The real issue for me, the thing I worry most about is when the banks start refusing to lend. This past week was scary to me. The ultimate demand for housing is not the ratio of rent to house payment or the price of homes, it is the ability of a consumer to borrow the money for a home. Banks stop lending, the demand for homes decreases, so what is going to happen to the price of homes? The price of homes goes down, banks have to take additional charge-offs, so now they have less money to lend due to impairmants on capital, therefore, the banks stop lending. It is a vicious circle. Below are comments from 3 articles this week that may more strongly effect our respective futures than any other news this week.

From Yahoo News:

Fannie Mae on Friday posted a much larger-than-expected second-quarter loss and slashed its dividend more than 85 percent to preserve capital as home loan defaults accelerated in the bleakest U.S. housing market since the Great Depression. . . . .

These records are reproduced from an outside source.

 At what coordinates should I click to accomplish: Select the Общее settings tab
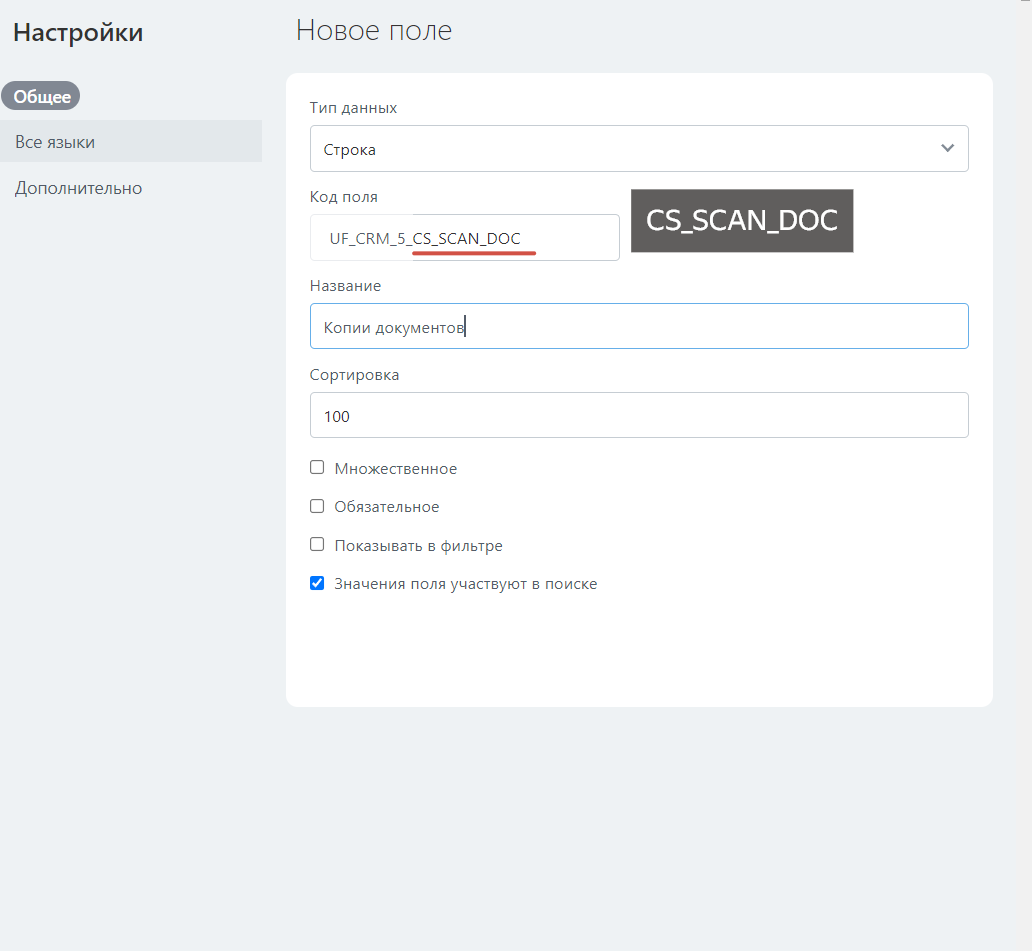pyautogui.click(x=41, y=97)
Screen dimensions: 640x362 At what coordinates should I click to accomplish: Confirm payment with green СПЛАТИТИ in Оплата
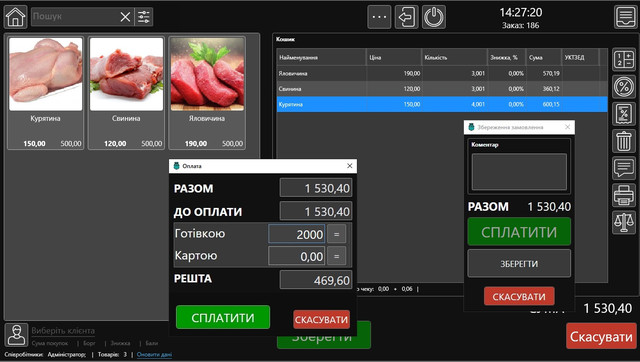[x=223, y=317]
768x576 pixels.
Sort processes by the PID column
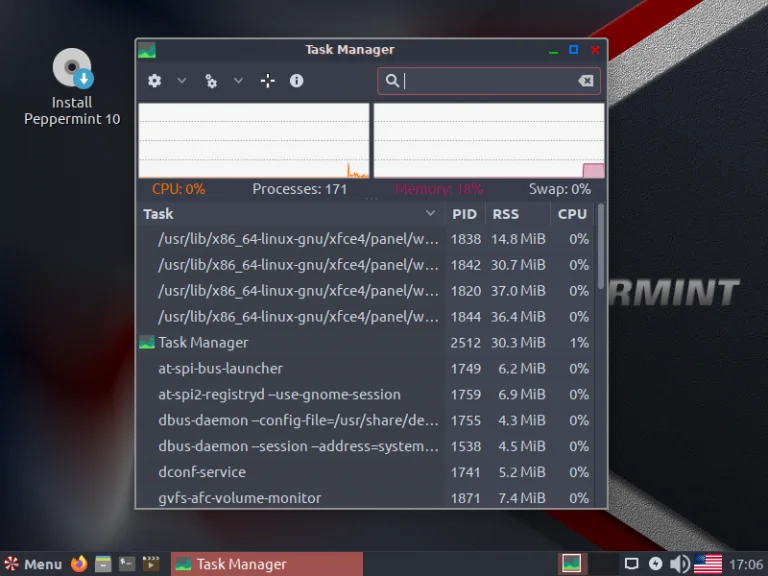click(x=464, y=214)
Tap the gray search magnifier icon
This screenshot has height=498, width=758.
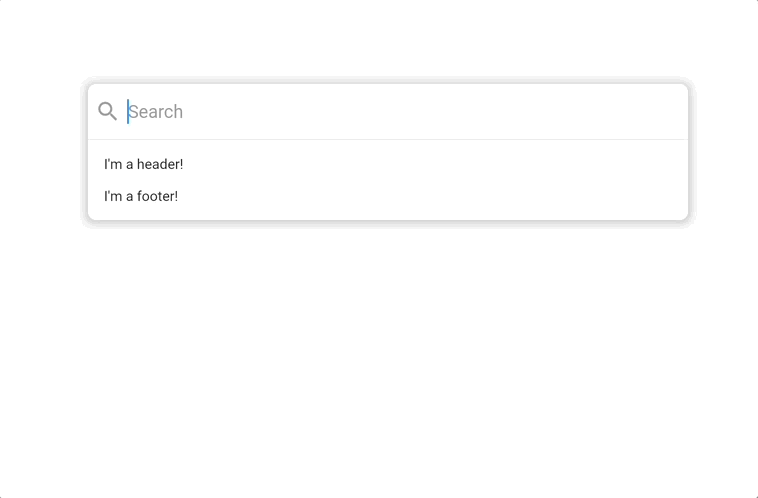coord(107,111)
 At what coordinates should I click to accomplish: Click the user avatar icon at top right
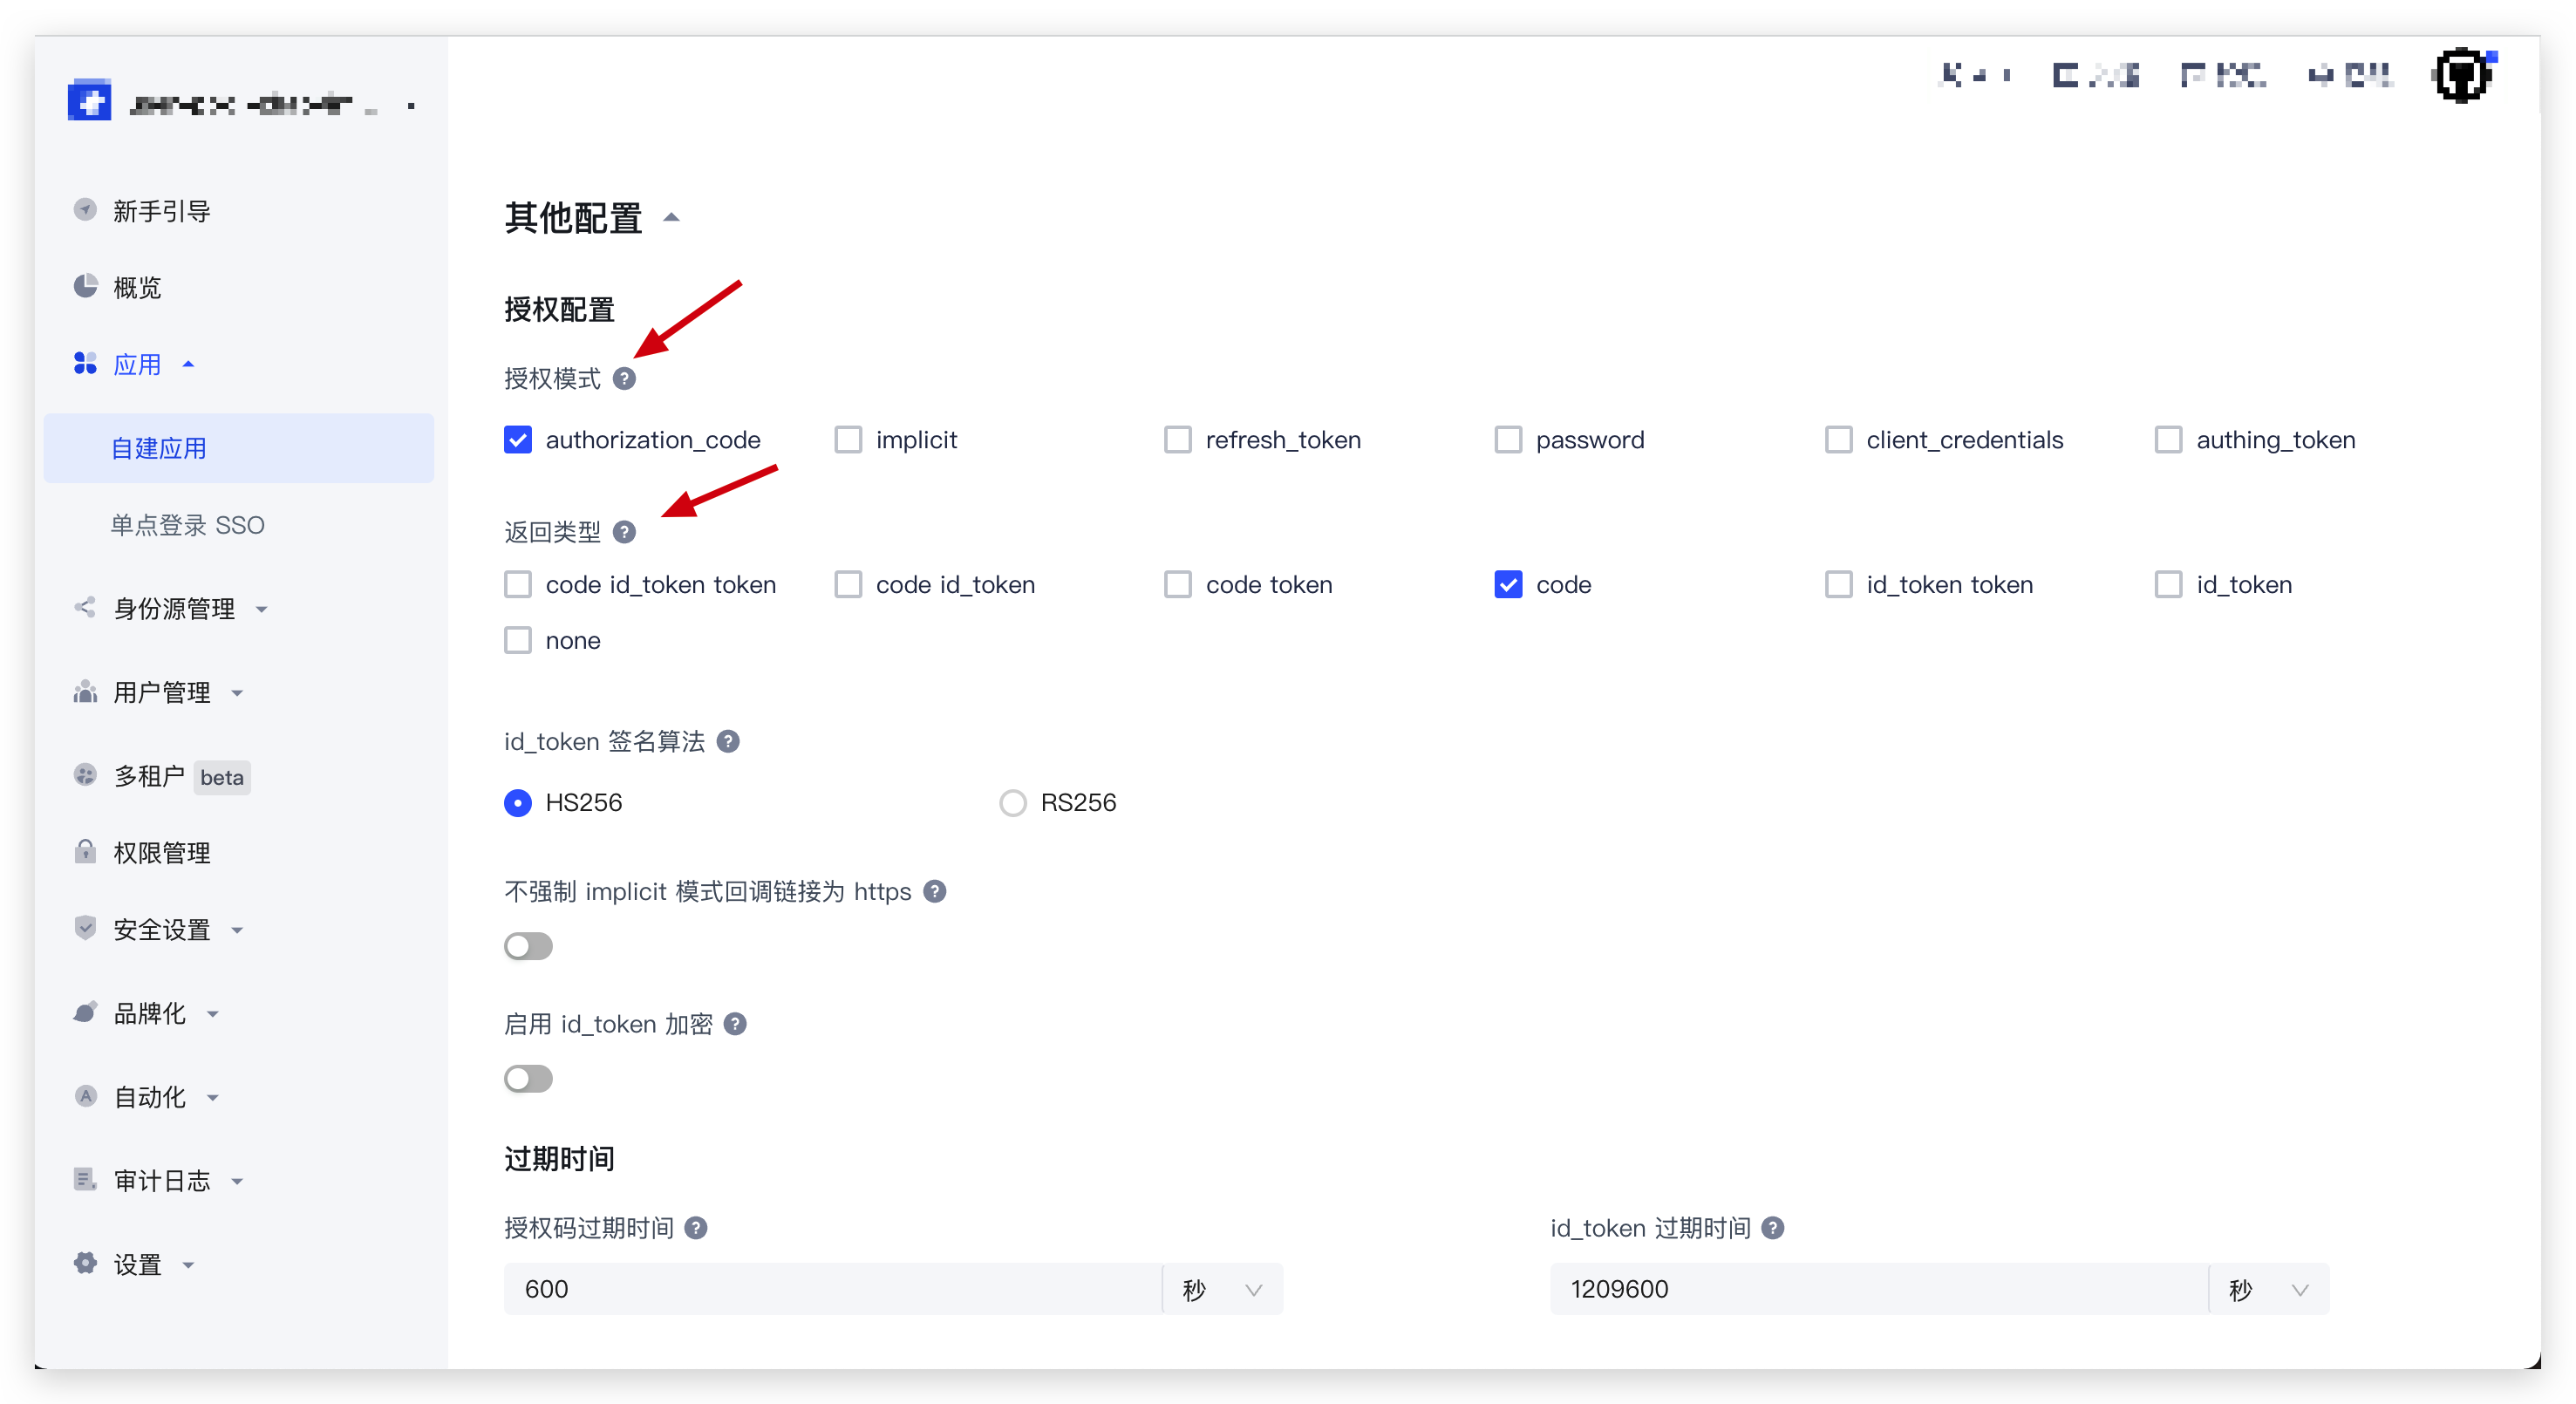(x=2461, y=76)
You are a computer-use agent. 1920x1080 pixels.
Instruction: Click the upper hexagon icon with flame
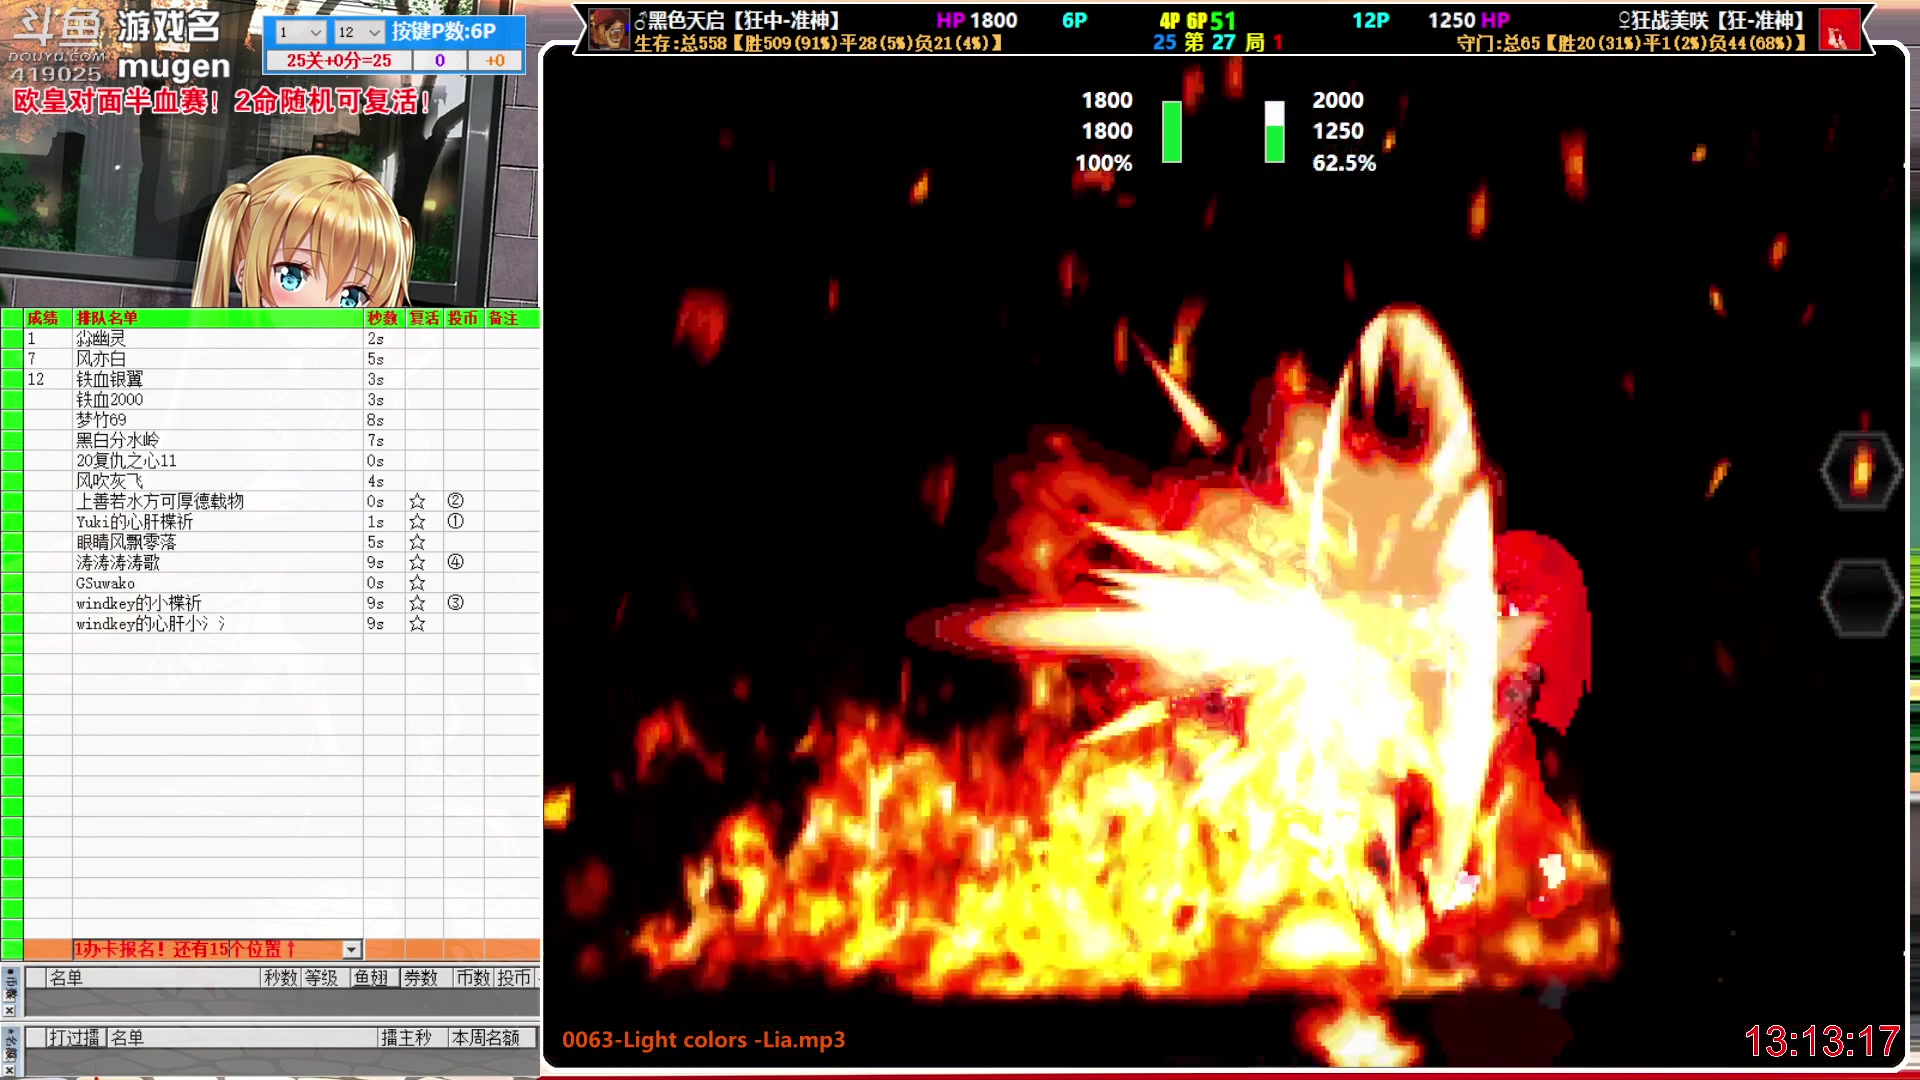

. . . . . Fannie also said it will cease buying certain risky mortgages that accounted for nearly half of its credit losses in the quarter and set a year-end target for doing so.

The loss reversed a profit of $1.95 billion, excluding preferred dividend payments, from a year earlier. Excluding extraordinary items, the second-quarter loss equaled $2.51 per share, more than two-and-a-half times greater than the average estimate among Wall Street analysts of 98 cents per share, according to Reuters Estimates.

"The key for Fannie and Freddie both, and also for banks, is 'Do they have the capital to get through the next year or so?"' said David Dreman, chairman of Jersey City, New Jersey-based Dreman Value Management, LLC, a large holder of Fannie and Freddie Mac shares. . . . .

. . . . . By year's end, Fannie Mae will stop buying Alt-A mortgages, riskier mortgages that require less proof of borrower income. These loans made up about 11 percent of the company's total single-family mortgage credit business, but spurred about half of its credit losses in the second quarter.

Fannie said it has already reduced its holdings and purchases of Alt-A mortgages by 80 percent from peak levels. Far fewer such loans are being originated under tighter lending standards imposed as a result of the subprime lending crisis.

From Yahoo News:

Wachovia Corp, the fourth-largest U.S. bank, will stop making mortgage loans through its branch offices in 19 U.S. states, a published report said.

The bank will eliminate 125 jobs in connection with the cutback, but still plans to offer mortgages through branches in 18 other states, Bloomberg News reported on Friday.

The latest cuts extend the fallout from the Charlotte, North Carolina-based bank's failed $24.2 billion purchase in 2006 of California mortgage lender Golden West Financial Corp.

A surge in mortgage losses contributed to an overall $8.86 billion second-quarter loss at Wachovia. . . . . Wachovia is eliminating more than 10,700 jobs and plans to reduce expenses by $2 billion by the end of 2009. In July, it said it had already eliminated 2,000 retail mortgage jobs this year, and planned to cut 4,400 more over 12 months.

From Market Watch:

Freddie Mac's $821 million second-quarter loss makes it more likely that the government will have to bail out the mortgage giant, experts said on Wednesday.

In addition to reporting the loss, Freddie also slashed its dividend and set aside $2.5 billion in provisions to cover credit losses, more than twice as much as in the first quarter. The company reiterated a commitment to raise $5.5 billion in new capital and said that it may raise more than that if needed.

However, experts said after the results that the company may struggle to raise the capital it needs by selling new common stock and preferred securities in the private market. That may force the Treasury to lend more money to Freddie and buy equity in the company, they explained.

Freddie and rival Fannie Mae guarantee roughly half of all residential mortgages in the U.S. With home prices falling and foreclosures surging, they're suffering billions of dollars in losses and have been under pressure to raise new capital.